> **BRIEF**
Reproduce the listing below verbatim, starting at its first line and stopping after the line that contains "(x=151, y=162)", with that line included.

> **DATA FOR THIS TASK**

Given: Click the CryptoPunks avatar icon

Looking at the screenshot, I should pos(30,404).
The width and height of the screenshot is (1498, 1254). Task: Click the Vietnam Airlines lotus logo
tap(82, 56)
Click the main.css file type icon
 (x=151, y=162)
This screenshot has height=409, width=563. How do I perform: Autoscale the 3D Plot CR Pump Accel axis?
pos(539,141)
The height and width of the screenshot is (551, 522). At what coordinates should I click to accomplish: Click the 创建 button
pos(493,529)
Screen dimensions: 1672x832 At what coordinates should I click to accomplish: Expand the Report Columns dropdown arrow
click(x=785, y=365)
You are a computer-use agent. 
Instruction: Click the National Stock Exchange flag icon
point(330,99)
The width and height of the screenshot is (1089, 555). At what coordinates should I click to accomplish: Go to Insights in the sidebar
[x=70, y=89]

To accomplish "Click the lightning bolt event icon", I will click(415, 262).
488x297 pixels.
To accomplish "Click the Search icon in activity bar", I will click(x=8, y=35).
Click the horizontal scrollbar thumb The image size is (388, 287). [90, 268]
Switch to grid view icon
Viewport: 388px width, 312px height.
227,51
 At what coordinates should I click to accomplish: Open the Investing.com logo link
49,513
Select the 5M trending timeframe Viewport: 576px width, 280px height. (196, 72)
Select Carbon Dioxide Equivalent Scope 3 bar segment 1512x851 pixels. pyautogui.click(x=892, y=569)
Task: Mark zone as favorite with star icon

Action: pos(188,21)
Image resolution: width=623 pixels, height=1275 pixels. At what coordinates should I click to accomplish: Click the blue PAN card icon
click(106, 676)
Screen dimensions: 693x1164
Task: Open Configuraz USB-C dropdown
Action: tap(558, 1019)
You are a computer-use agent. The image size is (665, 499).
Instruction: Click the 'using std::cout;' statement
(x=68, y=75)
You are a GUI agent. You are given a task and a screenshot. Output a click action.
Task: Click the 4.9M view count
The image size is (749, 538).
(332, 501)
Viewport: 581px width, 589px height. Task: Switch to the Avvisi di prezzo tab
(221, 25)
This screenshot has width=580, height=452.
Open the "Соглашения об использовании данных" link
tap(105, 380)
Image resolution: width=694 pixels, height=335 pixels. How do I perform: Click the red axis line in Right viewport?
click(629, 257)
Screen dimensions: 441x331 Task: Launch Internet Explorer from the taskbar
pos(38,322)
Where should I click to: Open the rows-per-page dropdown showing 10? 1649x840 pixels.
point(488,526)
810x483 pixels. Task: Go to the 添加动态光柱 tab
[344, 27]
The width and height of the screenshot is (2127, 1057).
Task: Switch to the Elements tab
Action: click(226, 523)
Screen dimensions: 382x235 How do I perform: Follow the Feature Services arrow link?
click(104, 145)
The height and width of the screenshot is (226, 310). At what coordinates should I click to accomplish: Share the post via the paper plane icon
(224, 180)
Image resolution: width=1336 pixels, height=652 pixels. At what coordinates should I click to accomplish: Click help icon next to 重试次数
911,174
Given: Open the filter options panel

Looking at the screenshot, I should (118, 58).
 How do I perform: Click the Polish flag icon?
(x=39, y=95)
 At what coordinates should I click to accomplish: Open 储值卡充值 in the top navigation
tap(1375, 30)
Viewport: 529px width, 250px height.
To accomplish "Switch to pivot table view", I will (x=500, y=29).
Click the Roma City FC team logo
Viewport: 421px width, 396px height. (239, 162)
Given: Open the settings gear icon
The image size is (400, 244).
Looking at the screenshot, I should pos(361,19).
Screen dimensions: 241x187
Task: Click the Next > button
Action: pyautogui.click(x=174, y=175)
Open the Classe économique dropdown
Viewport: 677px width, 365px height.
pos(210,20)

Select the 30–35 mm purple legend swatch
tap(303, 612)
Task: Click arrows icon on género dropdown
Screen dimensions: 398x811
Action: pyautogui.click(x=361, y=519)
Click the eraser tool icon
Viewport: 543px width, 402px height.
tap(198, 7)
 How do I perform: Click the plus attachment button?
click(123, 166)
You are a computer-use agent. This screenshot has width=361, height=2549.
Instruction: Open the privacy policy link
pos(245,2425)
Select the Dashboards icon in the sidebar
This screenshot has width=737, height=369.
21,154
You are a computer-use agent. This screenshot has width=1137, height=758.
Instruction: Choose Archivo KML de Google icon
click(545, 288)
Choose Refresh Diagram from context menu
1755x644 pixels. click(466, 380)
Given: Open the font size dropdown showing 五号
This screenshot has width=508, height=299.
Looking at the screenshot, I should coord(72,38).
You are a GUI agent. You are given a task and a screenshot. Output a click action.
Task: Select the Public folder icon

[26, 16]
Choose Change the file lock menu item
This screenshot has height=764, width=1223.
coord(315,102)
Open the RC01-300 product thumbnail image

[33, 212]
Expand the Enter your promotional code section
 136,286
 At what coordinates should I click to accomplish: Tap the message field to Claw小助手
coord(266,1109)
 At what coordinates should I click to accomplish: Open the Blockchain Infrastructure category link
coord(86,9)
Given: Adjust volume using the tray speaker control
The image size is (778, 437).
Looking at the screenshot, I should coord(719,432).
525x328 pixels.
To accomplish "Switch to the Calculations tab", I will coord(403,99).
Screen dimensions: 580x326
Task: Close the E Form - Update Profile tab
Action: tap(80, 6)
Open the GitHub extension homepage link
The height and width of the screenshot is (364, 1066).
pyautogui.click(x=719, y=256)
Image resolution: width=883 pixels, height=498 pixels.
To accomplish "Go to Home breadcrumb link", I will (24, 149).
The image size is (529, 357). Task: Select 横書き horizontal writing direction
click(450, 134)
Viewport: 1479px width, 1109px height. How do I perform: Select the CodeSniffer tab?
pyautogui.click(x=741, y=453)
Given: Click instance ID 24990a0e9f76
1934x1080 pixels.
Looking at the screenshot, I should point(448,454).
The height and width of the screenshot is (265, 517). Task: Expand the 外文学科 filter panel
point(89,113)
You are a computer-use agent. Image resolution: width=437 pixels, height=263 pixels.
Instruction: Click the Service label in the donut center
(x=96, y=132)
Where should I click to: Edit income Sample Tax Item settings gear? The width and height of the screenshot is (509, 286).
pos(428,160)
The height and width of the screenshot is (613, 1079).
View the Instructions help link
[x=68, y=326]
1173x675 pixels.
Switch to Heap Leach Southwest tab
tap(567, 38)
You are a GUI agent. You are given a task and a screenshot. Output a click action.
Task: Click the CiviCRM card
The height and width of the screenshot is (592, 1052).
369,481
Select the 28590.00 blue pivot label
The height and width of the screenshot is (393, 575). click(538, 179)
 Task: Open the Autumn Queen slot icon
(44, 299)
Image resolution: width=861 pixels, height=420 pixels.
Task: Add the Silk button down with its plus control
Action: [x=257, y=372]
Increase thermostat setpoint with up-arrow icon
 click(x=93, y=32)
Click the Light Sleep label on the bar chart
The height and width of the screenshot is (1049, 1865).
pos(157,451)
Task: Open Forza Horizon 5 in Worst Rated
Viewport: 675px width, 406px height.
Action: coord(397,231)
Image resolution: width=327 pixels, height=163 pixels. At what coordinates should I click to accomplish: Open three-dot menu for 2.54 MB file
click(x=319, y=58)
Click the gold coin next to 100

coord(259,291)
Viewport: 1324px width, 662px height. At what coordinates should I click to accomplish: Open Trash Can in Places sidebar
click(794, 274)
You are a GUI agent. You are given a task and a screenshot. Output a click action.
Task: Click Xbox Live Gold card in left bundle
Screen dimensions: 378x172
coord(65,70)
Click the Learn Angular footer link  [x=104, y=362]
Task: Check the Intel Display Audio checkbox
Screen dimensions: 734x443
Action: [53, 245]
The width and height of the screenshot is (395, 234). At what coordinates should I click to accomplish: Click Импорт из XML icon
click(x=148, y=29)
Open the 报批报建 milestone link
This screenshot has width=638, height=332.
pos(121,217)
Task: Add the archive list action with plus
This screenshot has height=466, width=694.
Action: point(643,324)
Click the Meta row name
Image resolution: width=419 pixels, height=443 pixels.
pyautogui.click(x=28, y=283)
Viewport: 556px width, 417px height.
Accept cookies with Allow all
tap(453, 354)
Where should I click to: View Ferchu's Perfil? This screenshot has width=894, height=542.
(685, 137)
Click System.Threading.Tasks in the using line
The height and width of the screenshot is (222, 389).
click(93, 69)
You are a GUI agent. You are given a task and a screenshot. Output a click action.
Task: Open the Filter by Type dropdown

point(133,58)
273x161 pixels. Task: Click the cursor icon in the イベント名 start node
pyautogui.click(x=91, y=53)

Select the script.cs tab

> **OUTPUT**
Given: Click the CryptoPunks avatar icon

Looking at the screenshot, I should pos(30,404).
The width and height of the screenshot is (1498, 1254). Task: Click the Vietnam Airlines lotus logo
tap(82, 56)
Click the main.css file type icon
 (x=151, y=162)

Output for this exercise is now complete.